RIM announces Android app support for PlayBook Tablet
By Joseph D. Lienjdlien. Monday, March 28, 2011 1:23:02 AM
RIM has made it official: The BlackBerry PlayBook tablet due to be released later this year will support applications designed for Android devices.
With the recent launch of the iPad 2, and the dizzying popularity of that device, and a corresponding influx of new applications optimized for the Apple tablet (including an upcoming release of Opera Mini) it is clear that the BlackBerry's entrance into this market would be hard pressed to get much attention unless RIM could launch a product with access to a wide variety of applications. In supporting Android Apps, it seems that RIM will manage to do this.
How this works isn't as straightforward as it would be on, well, an Android device (via the Android Marketplace).
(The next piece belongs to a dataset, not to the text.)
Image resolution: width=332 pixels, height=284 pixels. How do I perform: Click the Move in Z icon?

For the apps to work, they run in what RIM calls an "App Player". Developers will have to repackage, sign, and submit existing apps to BlackBerry App World -- but it effectively makes it a cinch for developers to get their existing apps into the hands of a new set of users.
This ensures that RIM gets their cut of paid app sales, and prevents them from potentially stepping on Google's toes from a legal perspective, I suppose.
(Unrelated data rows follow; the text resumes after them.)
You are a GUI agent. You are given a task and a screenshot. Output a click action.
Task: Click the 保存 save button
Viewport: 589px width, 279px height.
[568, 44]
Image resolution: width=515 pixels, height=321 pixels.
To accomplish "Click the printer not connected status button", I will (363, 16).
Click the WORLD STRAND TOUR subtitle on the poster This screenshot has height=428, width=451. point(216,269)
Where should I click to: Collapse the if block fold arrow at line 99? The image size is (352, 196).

From the previews that have been shown, the PlayBook actually looks like a mighty impressive tablet. Of course, there will also be a C/C++ Native Development Kit for the Playbook, but it's good to know that developers will have this flexibility of using existing apps without having to do extensive porting to get them working on the tablet. This could be good news for Opera fans since it may mean that Opera Mini and Opera Mobile for Android could make their way over to the new RIM tablet far more quickly than a native version would.
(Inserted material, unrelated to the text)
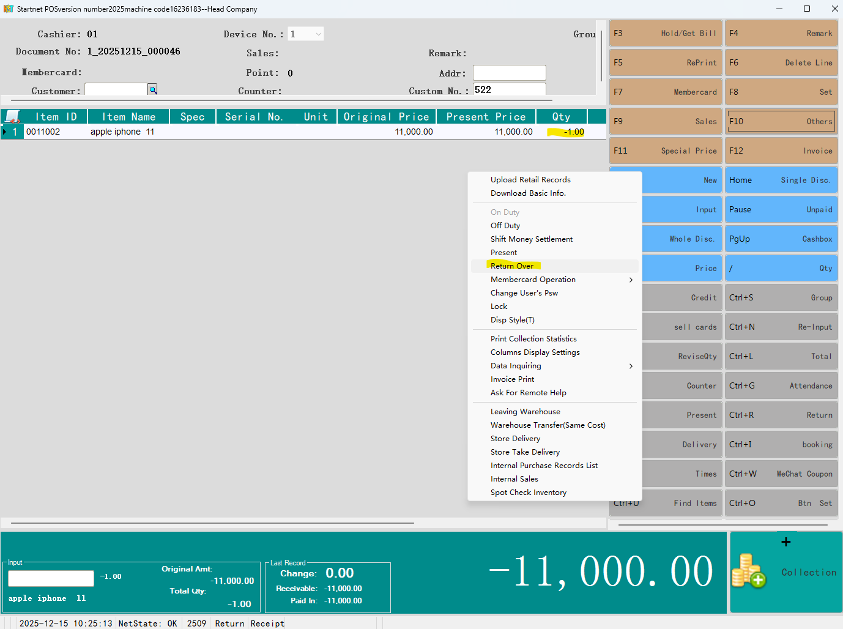Pick Off Duty in the context menu
The height and width of the screenshot is (629, 843).
coord(505,226)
What is probably most impressive about news like this is just how far and how fast this market has come in this last year. We literally went from having no real mass-market consumer tablets on the market to the introduction of the iPad and its runaway success, and then a huge influx of them coming our way this year -- many of which were introduced at CES in January.
Given that Apple's marketshare pretty much is the tablet market, it's good to see some other solid competitive options out there on different platforms and from a variety of different manufacturers.